Fox tampoco ofreció detalles (salvo ciertos cambios electorales aterrizados) de qué tipo de reformas quiere. De hecho, sin detalles, muchas de ellas pueden acabar siendo contrarreformas, es decir, políticas públicas que beneficien más a rentistas del Estado que a la competitividad del país.

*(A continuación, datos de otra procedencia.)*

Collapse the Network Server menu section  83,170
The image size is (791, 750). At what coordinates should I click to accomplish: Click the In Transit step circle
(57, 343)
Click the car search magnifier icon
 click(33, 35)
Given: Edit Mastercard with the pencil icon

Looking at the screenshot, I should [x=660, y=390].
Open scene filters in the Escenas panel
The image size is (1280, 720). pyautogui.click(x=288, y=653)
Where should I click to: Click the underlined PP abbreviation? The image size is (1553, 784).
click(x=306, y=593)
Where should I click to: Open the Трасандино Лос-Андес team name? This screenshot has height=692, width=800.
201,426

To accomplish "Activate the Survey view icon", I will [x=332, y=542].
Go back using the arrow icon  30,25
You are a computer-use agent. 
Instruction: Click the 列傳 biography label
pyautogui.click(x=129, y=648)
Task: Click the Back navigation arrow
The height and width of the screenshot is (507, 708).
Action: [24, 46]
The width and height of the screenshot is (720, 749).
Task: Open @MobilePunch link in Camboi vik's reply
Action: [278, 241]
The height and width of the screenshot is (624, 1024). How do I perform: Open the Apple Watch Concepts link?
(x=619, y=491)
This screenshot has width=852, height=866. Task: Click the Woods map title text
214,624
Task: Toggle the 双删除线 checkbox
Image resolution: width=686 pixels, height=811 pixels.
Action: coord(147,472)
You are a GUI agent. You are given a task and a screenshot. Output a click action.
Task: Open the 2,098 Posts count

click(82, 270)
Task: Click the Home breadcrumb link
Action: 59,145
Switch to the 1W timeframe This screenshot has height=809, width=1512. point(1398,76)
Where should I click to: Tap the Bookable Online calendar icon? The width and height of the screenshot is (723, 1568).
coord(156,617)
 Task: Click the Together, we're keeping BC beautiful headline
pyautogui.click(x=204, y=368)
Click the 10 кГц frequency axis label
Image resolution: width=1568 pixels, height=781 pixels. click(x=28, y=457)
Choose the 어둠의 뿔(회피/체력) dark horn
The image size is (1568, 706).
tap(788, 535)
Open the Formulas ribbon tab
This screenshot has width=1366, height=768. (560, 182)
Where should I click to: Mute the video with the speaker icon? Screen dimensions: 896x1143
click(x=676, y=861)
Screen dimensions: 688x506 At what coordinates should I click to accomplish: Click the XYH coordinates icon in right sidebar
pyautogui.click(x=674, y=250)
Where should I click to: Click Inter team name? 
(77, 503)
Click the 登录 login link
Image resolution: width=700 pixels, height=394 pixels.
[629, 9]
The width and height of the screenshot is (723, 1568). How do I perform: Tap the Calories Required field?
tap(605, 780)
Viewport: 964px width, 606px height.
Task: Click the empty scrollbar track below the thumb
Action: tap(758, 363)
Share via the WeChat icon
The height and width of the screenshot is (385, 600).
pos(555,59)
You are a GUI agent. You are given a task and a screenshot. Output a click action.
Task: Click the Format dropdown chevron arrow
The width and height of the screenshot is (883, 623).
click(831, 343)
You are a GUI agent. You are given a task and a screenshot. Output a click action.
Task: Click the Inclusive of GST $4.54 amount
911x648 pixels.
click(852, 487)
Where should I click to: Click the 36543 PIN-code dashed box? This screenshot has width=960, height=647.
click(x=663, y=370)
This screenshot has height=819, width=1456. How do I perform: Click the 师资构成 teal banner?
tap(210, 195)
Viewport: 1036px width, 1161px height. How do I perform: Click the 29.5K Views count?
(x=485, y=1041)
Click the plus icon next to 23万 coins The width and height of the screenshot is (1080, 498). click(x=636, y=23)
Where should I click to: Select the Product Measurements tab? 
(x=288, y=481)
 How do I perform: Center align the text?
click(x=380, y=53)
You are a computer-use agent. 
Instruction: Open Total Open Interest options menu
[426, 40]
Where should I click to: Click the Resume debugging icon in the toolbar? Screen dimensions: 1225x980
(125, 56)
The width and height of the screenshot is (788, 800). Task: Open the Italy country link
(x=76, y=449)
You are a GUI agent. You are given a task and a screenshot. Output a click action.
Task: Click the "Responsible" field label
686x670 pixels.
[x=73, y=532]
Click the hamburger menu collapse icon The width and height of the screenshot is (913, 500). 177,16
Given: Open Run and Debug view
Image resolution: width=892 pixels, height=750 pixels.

Finalmente, lo feo también apareció en el Informe. Y es que los políticos mexicanos no acaban de presentar una nueva imagen con la cual se identifiquen los ciudadanos. El tono, imagen y retórica de Elba Esther Gordillo, por ejemplo, recordó al autoritarismo de los 70, lo cual, por cierto, chocó con su buen mensaje de negociar. No fue mejor el panista Juan de Dios Castro que, en la respuesta del informe, se fue por una ruta decimonónica. Sólo le faltó vestir de levita. Finalmente, el más triste de todos fue Pablo Gómez del PRD. Parecía que se estaba dirigiendo al Soviet Supremo de la Nación. Su mensaje no olía a naftalina sino a formol, es decir, el típico de una izquierda muerta que sólo tiene sus estertores en La Habana o Pyongyang. La de Gómez fue crítica pura y soluciones facilitas, como si los costos no existieran. Con este tipo de personajes será muy difícil que la izquierda, con todo y Andres Manuel López Obrador, llegue al poder.
Ningún personaje de la obra del lunes presentó algo innovador acorde con los tiempos democráticos. Ni el presidente Fox que lució abatido. ¿Será por eso que las encuestas demuestran que la gente prefirió no ver el informe? ¿Quién podría culparlos?